Pressures of working motherhood
When I was in college and grad school, I was convinced that I produce my best work under pressure. Nearly all of my papers were written at the very last minute. Some of them were good enough to merit an A, but they were almost always done when there was no option left but to sit down and work. It was such a beautiful time.
Fast forward to now. I am a mother of three who works full time from home. My oldest child is in school all day. The other two are home with me all day. This means that there is no "break" from parenting to go to the office. I have learned to balance mothering and working at the very same time. Every day. My work tasks always get done because they must. I have mastered this whole role so well by now that I don't even think about it.
Even so, I sometimes find myself wondering what the heck I meant back then when I said I work well under pressure.

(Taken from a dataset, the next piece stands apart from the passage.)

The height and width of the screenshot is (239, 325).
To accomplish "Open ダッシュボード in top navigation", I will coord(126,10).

What pressure? My only real responsibility was to pass my classes. The clubs I led and the ones in which I participated were optional. No one would have gone hungry if I just wrote my essays or read my books from 9:30am to 5pm without me feeding him or her. No one needed a diaper change, that I knew of. What did I know about working under pressure?

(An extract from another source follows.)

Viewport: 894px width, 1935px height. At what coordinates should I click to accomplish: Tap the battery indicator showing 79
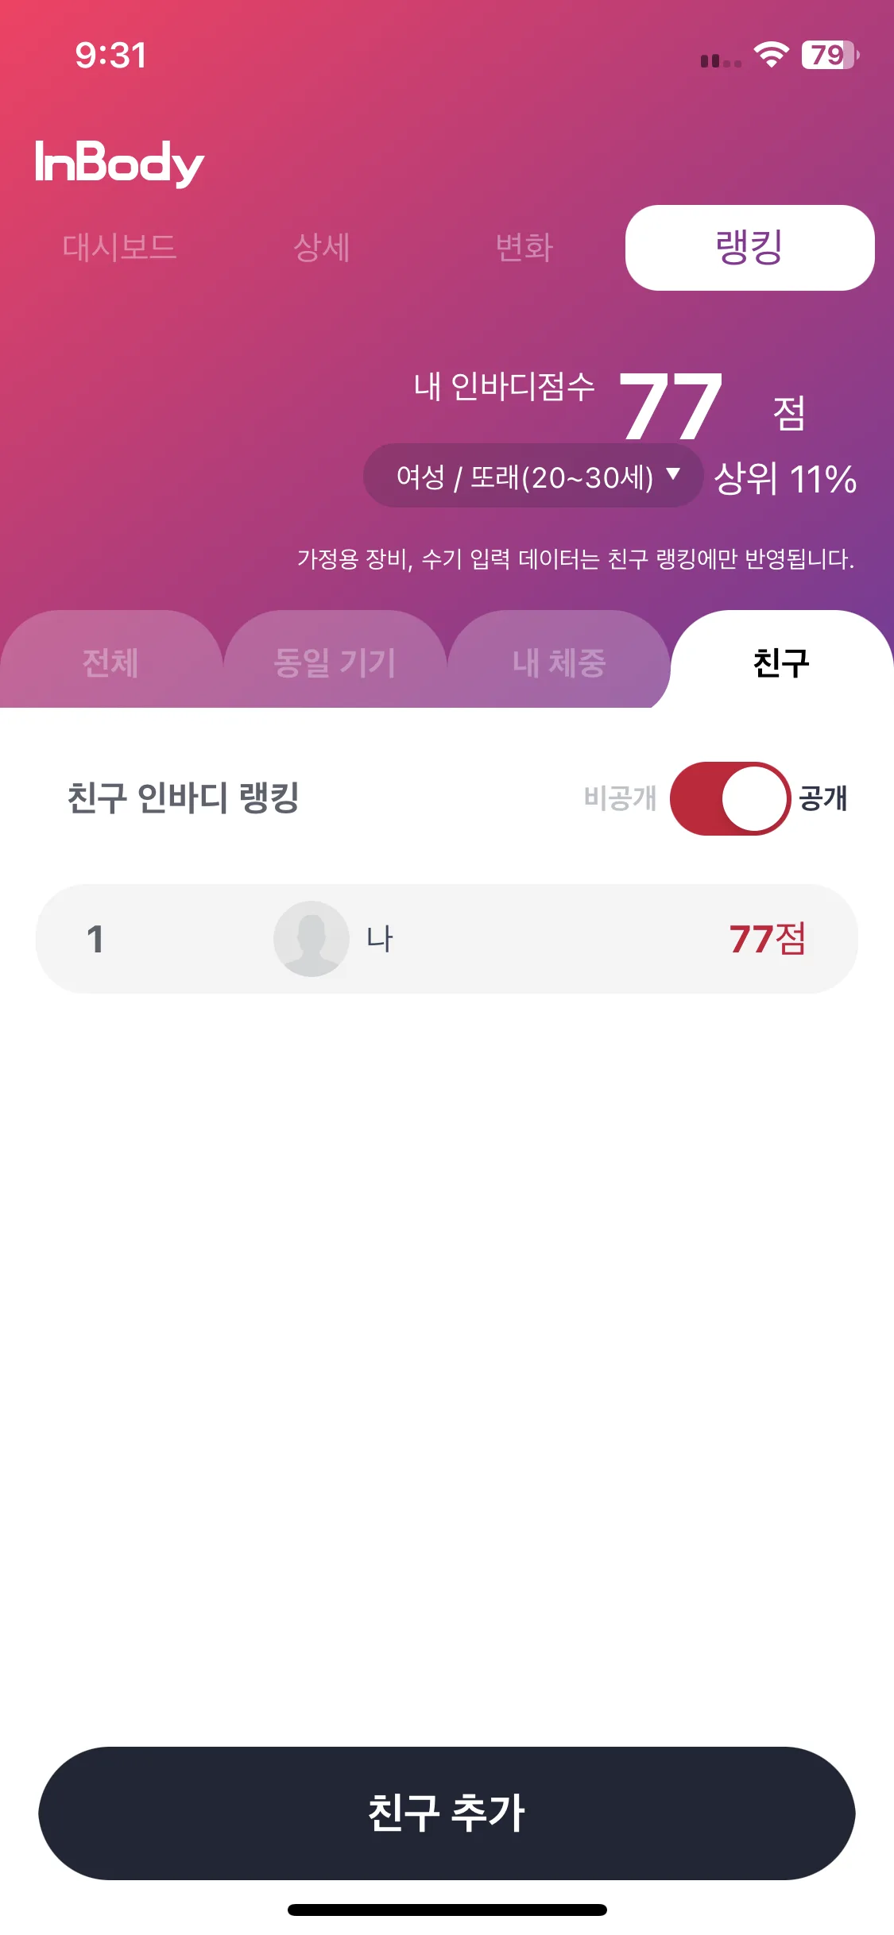tap(830, 55)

Working under pressure now, for me, means taking care of two tiny people while fulfilling the duties of an employment contract that I wholeheartly signed up for. It means knowing that at any given moment, I will have to resolve a toddler's meltdown while I also tend to my assignment for the day. It means sometimes working with one hand and feeding a child with another. Pressure now means that I have to practice being cool, calm, and collected under the knowledge that real humans are depending on me at home and elsewhere.
They say practice makes perfect. Perhaps now that I am in this new role, I am not fooling myself when I say I work well under pressure. I do. I enjoy my work. And I love parenthood. The opportunity to combine them both in my every day life is an unmatched win.